**EXERCICE PROPOSÉ 1:**
Répondez aux questions suivantes en vous appuyant sur le texte consacré au contrôle d'accès au média :
(a) À quelle couche du modèle OSI la question du partage du canal est-elle traitée ?
(b) Quelle variante du protocole CSMA est utilisée dans les réseaux Wi-Fi ?
(c) Sur quel principe le protocole CSMA repose-t-il ?
**EXERCICE PROPOSÉ 2:** Reprenez le texte sur le contrôle d'accès au média à la suite de sa dernière phrase.

**SECTION DU DOCUMENT:**
........

Le contrôle d’accès au média
Dans un réseau informatique, quand plusieurs appareils utilisent le même canal de communication, on doit s’assurer que chacun puisse transmettre et recevoir des données sans problème. Cette question se traite au niveau de la couche liaison de données du modèle OSI, sous le terme de « contrôle d’accès au média». Ce concept englobe les règles et les mécanismes qui permettent à divers nœuds de partager un moyen de transmission de manière organisée. Sans ces règles, ce serait le chaos, un peu comme plusieurs personnes parlant en même temps lors d’une réunion virtuelle. En réseau, ce bazar est appelé collision.
La « collision » désigne le moment où deux ou plusieurs paquets de données se chevauchent sur le même canal, causant une distorsion des informations. Cela perturbe la transmission et peut causer des retards, puisque les paquets affectés doivent être renvoyés. Pour gérer ce partage du canal et éviter les collisions, plusieurs méthodes ont été développées pour déterminer comment les nœuds utilisent le canal de communication.
Dans ce contexte, deux protocoles particulièrement utilisés : CSMA et ses variantes CSMA/CD pour Ethernet et CSMA/CA utilisé dans les réseaux Wi-Fi. Ces protocoles permettent non seulement de minimiser les chances de collision, mais également d’encadrer efficacement le partage du média entre multiples utilisateurs.
Il est à noter que les problèmes de collisions touchent principalement les systèmes de communication en half-duplex, où les données ne peuvent pas être envoyées et reçues simultanément, ce qui augmente les chances de collision. À l’opposé, les systèmes en full-duplex permettent des échanges bidirectionnels simultanés grâce à des canaux dédiés, ce qui élimine le risque de collisions. Cette distinction est importante car la plupart des réseaux modernes, y compris ceux qui utilisent le Gigabit Ethernet et les commutateurs, fonctionnent en full-duplex. Dans ces cas, les protocoles traditionnels de contrôle d’accès au média deviennent moins nécessaires.
Toutefois, dans les anciens environnements où le half-duplex est encore utilisé, ou dans les technologies sans fil comme le Wi-Fi qui peuvent être affectées par d’autres types d’interférences, ces protocoles sont encore très utiles.
CSMA
Le protocole CSMA est une des réponses à la problématique du contrôle d’accès au média. Il s’agit d’une technique relativement simple, mais qui a fait ses preuves en matière de régulation du trafic réseau. CSMA est basé sur un principe clair : écouter avant de parler. Autrement dit, un nœud doit vérifier l’état du canal de communication avant d’y transmettre des données.

........

**EXTRAITS DE DONNÉES:**

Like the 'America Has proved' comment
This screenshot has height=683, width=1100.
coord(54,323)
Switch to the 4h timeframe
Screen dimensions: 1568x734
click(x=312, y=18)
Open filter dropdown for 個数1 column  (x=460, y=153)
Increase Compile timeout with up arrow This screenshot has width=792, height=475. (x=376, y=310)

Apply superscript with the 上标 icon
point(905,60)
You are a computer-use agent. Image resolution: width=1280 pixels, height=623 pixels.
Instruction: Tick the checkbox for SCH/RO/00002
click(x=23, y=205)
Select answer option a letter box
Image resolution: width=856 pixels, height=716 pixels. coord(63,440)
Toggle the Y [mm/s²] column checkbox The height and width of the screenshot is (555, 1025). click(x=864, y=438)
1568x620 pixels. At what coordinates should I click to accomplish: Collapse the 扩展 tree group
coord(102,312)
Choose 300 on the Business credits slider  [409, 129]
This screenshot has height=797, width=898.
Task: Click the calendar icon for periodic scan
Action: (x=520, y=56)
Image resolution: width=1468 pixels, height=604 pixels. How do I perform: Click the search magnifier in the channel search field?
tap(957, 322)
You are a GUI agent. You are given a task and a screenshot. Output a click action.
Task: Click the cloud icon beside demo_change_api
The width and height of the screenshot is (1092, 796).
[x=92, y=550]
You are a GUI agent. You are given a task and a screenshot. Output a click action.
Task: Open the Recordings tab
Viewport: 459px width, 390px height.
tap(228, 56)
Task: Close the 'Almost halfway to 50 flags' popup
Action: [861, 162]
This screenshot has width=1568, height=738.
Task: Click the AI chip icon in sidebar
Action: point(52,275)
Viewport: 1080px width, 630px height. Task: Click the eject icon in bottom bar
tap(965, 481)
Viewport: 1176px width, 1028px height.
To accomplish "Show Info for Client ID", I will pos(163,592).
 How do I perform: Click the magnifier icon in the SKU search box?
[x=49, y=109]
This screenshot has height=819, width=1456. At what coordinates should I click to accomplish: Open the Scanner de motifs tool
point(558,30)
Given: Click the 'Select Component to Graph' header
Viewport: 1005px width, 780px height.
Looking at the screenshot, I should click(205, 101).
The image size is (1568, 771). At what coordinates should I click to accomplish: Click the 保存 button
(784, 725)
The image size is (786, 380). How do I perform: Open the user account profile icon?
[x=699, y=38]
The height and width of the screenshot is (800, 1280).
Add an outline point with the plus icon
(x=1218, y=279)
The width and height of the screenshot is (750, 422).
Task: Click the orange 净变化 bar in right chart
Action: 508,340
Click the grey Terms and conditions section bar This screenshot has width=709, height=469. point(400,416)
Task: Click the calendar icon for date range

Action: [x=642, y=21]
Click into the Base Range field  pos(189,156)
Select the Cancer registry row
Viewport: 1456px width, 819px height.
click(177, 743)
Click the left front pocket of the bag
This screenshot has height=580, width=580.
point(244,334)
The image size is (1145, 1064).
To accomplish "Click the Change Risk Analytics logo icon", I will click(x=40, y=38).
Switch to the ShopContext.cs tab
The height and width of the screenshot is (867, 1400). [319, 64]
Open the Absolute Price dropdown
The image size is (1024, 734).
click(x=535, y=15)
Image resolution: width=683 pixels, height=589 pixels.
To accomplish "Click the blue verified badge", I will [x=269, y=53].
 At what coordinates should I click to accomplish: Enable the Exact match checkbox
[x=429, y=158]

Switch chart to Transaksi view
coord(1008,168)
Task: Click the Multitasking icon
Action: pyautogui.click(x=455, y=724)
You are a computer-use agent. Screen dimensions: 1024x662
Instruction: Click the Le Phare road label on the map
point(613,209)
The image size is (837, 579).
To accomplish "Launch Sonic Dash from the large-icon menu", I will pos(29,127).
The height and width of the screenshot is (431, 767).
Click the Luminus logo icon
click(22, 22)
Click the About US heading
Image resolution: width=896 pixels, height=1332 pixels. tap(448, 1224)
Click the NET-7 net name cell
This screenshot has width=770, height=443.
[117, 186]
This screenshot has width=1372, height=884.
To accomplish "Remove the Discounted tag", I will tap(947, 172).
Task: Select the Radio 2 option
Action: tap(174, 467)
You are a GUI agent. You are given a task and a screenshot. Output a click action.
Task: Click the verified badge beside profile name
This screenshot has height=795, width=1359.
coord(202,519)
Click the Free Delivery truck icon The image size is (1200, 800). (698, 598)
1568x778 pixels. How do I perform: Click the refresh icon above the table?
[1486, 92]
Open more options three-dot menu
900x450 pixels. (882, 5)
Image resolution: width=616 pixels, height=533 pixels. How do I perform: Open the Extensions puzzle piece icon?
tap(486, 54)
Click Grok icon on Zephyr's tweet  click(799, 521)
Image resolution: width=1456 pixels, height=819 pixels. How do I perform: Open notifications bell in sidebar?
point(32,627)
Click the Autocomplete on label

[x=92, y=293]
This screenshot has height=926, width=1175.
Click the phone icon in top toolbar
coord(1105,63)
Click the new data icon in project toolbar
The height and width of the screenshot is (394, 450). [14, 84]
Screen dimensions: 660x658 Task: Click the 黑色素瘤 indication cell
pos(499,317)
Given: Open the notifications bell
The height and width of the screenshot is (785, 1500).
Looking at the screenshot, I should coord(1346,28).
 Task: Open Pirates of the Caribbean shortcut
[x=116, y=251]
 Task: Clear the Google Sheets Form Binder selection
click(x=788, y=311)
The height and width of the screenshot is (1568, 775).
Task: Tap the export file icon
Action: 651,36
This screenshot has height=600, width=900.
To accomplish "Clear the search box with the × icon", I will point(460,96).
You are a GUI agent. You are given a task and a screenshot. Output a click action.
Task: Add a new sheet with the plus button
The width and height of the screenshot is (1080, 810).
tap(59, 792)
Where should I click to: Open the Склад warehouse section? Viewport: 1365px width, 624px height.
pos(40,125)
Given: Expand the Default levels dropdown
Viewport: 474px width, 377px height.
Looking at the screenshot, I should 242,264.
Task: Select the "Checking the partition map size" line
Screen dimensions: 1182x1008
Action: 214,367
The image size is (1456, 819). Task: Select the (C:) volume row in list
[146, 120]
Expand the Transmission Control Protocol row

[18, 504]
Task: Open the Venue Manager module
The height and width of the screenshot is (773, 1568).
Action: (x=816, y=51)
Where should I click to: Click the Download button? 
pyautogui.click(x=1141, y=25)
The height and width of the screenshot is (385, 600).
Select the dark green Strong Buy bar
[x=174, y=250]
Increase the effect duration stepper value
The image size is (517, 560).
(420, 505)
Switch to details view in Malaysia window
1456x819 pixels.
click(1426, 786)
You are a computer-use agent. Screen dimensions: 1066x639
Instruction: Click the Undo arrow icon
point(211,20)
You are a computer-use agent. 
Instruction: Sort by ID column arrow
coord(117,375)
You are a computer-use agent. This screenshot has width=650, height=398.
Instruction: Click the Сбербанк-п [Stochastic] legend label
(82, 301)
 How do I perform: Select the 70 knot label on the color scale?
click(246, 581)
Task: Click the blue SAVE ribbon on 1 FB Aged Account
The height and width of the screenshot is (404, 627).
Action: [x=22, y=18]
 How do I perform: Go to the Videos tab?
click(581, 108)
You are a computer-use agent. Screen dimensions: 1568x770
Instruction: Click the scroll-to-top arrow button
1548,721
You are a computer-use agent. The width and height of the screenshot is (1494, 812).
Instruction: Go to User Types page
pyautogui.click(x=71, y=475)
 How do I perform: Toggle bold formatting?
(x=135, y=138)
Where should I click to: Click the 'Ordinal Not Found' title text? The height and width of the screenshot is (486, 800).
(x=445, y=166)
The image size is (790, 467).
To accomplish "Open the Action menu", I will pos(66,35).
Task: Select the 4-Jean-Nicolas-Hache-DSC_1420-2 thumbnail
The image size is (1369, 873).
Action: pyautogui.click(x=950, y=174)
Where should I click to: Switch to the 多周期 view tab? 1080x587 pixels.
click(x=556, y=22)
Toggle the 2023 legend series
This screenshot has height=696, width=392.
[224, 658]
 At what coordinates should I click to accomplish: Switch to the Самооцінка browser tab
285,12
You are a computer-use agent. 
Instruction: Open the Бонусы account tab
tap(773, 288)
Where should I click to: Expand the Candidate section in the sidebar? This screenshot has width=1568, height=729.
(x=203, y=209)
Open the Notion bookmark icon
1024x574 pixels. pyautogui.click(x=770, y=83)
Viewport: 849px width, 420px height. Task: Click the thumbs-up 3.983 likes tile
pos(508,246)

........

**RÉPONSE ATTENDUE 1:**
(a) Elle est traitée au niveau de la couche liaison de données.
(b) Les réseaux Wi-Fi utilisent la variante CSMA/CA.
(c) Le protocole CSMA repose sur le principe « écouter avant de parler ».

**RÉPONSE ATTENDUE 2:**
Dans un fonctionnement CSMA, chaque station qui souhaite envoyer des données commence par « écouter » le média pour voir s’il est libre. Si le canal est effectivement libre, la station procède à l’envoi de ses données. Dans le cas contraire, elle attend un certain délai avant de retenter l’opération. Ce mécanisme d’écoute peut sembler basique, mais il contribue de manière significative à réduire le nombre de collisions sur le réseau.
Pourtant, CSMA n’élimine pas complètement le risque de collision. En effet, il peut y avoir une situation où deux stations écoutent le média, constatent qu’il est libre et décident simultanément d’envoyer leurs paquets. Ce phénomène est appelé “collision cachée” et représente une des limitations du protocole CSMA.
CSMA/CD
Le phénomène de collision cachée survient lorsque deux stations aux extrémités opposées du réseau tentent d’envoyer des données simultanément. Chacune d’entre elles pense que le média est libre, car elles ne détectent pas l’activité de l’autre. Une station située entre les deux peut alors recevoir des paquets superposés, ce qui conduit à une collision. Ce genre de situation survient souvent quand le réseau est saturé et est d’autant plus problématique puisque les stations concernées ne sont pas toujours conscientes de la collision.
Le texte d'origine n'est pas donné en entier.